売れない漫談家である唐谷マキオ(30)は、再起を賭けるべく、とあるストリップ劇場の面接を受けることにした。合格すれば幕間芸人としての身分が保障され、定職にありつくことができる。面接を行ったのは、劇場支配人の娘でマネージャーである高杉千夜(28)という女性。もともと外資系商社のキャリアウーマンだった彼女は判断力や機知に優れ、そのぶん気が強く、たぶんに嗜虐性を備えていた。千夜は、いきなりマキオに芸を演じさせ、辛口の評価を与えるも、思わせぶりな態度を取ってみせる。ここが正念場だと悟ったマキオは、プライドをかなぐり捨て、床に跪いて懸命に採用を懇願したのであった。それが地獄の始まりであるとも気づかずに……。ただ、一目惚れして交際を申し込んだ受付嬢の吉川菜々子(23)だけが、彼の希望のヒロインだった。

第一幕 美人マネージャーの脚揉み当番

第二幕 モデルボクサーの強打に怯えて

第三幕 女性実業家のペニバン逆レイプ

第四幕 大切な恋人に鞭打たれ陵辱され

本文サンプル

第一幕 美人マネージャーの脚揉み当番

☆ 一

「そこをなんとか、お願いできませんでしょうか」
 唐谷マキオは、額が机に着くほどに頭を下げ、女性マネージャーの高杉千夜ちやに懇願した。

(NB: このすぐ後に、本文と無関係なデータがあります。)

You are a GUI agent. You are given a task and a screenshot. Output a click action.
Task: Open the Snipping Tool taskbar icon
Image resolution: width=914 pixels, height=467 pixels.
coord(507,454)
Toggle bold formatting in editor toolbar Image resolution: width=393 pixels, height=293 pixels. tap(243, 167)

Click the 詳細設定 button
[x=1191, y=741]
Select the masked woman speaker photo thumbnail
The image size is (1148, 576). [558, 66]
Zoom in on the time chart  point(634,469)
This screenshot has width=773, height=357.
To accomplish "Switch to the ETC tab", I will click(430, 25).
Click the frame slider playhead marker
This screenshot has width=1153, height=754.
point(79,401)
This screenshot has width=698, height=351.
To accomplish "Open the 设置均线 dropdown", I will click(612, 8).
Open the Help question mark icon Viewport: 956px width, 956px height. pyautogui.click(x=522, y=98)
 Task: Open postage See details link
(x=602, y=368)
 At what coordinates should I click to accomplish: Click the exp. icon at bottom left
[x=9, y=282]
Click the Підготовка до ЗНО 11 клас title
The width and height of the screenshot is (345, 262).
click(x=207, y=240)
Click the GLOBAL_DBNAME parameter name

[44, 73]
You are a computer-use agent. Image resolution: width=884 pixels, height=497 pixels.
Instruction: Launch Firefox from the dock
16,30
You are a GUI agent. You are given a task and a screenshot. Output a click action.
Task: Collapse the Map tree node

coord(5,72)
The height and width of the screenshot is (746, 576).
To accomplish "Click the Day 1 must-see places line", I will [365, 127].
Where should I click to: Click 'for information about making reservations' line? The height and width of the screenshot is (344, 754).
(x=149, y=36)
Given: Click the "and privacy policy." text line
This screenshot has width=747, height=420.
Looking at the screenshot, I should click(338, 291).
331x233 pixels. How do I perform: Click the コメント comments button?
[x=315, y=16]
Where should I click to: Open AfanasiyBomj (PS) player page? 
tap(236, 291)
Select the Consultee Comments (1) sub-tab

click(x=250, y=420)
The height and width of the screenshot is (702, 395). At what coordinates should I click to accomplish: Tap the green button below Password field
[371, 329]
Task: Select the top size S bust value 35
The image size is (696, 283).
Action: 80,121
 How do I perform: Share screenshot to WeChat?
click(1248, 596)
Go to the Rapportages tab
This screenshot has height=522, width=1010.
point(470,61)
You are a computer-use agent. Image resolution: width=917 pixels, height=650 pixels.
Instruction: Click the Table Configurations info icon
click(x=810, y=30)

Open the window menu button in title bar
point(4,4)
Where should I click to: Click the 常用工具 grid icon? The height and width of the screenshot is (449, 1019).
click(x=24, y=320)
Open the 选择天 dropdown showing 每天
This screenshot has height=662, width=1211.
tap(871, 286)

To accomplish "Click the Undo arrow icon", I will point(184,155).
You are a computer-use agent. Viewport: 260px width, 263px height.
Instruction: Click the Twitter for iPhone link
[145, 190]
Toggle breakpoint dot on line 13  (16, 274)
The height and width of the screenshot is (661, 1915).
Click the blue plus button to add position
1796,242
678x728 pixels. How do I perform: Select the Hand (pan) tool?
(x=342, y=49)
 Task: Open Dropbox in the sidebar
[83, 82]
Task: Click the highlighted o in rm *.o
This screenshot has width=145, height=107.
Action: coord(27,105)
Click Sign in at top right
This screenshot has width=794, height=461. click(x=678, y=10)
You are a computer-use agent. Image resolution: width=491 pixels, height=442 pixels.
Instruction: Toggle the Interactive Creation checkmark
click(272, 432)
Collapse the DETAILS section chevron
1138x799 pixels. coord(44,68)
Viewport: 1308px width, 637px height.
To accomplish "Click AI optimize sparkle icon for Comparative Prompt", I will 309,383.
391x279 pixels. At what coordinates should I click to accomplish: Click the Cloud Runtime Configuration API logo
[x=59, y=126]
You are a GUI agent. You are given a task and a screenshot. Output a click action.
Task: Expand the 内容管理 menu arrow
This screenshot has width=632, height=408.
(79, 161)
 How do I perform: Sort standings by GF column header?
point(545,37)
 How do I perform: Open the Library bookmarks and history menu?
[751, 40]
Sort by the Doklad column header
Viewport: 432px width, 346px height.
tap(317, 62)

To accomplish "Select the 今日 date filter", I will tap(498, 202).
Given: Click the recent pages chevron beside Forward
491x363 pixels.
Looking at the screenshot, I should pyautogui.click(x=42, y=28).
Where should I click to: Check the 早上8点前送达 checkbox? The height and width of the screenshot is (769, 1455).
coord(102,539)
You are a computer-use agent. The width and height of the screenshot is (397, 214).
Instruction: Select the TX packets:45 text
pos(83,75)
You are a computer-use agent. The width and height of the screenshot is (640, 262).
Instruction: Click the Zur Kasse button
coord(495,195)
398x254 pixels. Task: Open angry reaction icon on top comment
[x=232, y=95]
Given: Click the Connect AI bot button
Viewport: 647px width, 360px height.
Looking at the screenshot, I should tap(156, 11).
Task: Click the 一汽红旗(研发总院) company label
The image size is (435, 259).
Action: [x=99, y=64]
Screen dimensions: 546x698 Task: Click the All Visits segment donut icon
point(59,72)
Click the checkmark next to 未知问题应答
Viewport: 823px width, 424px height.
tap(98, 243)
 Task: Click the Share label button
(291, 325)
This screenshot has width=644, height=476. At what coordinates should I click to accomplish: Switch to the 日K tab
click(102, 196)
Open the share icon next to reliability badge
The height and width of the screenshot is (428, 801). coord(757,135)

もうあとがなかった。ここを断られたら、もはや芸人を辞めて堅気の仕事に就くしかない。それくらいの覚悟で赴いたのだった。
「何度も言ってるけど、幕間まくあいの芸人さんは今のところ間に合ってるし……もし、空きが出たら連絡しますから」
 まだ二十代かと思われる美貌のマネージャーはすげなくそう言った。唐谷マキオは、三十歳の漫談師である。かけだしの頃は、漫才師としてコンビを組んでいたこともあるが、喧嘩別れしてからはピン芸人となった。以来、鳴かず飛ばずのまま、今年で芸歴十二年を迎える。所属事務所との契約も切れ、フリーの立場であった。もはや堅気の仕事を探すしかないと観念していたところへ、知人からこのストリップ劇場を紹介され、面接に挑んだのであった。幕間芸人の立場を確保できれば、なんとか定職にできる。そう思った。
「最低の条件でかまいませんので……」
 マキオはもう一度深々と頭を下げる。早、薄くなりつつある後頭部を美女に見下ろされるのは恥ずかしいが、そんなことを気にしている場合ではない。
「そう言われてもねぇ」
 ため息をつく高杉千夜マネージャーにしても、実のところこの職についたのは一年前のことであった。元々外資系の商社に勤めていた才女であるが、今年の初めに支配人であった父親が他界したのを機に、母親に泣きつかれて、引き継いだ次第である。マネージャーだったその母がいまでは支配人の椅子に座っている。
 目の前のマキオのことは、とりあえず会うだけでも会ってみてくれと知人に頼まれたので、そうしているまでのことであった。
「どうかお願いします、私にチャンスをいただけませんでしょうか……実を言うと、も、もし、ここが駄目なら、もう芸人を辞めようかと思ってるんです」
 マキオにしてみれば、相手が年下の女性であろうが、もはや体裁を気にしている場合ではなかった。二人きりの面接であったのも幸いした。もし人目があったりしたら、こんななりふりかまわずの態度に出られたかどうかは分からない。
「そう、ですか……じゃあ、とりあえず、見せてもらえますか? 何も見ないでお断りするのもなんだし……」
「あ、ね、ネタをですか?」
「うん、今、ここで」
「わ、分かりました……」
 ネタ見せをするのなど久しぶりで、本番より緊張する思いがした。マキオは席を立ち、引きつっているかもしれない頬を両手で揉みほぐした。
「はいっ、では、ありがとうございます……」
 マキオは、機会を与えてくれたことに感謝しつつ、汗をかきかき、渾身の漫談を披露した。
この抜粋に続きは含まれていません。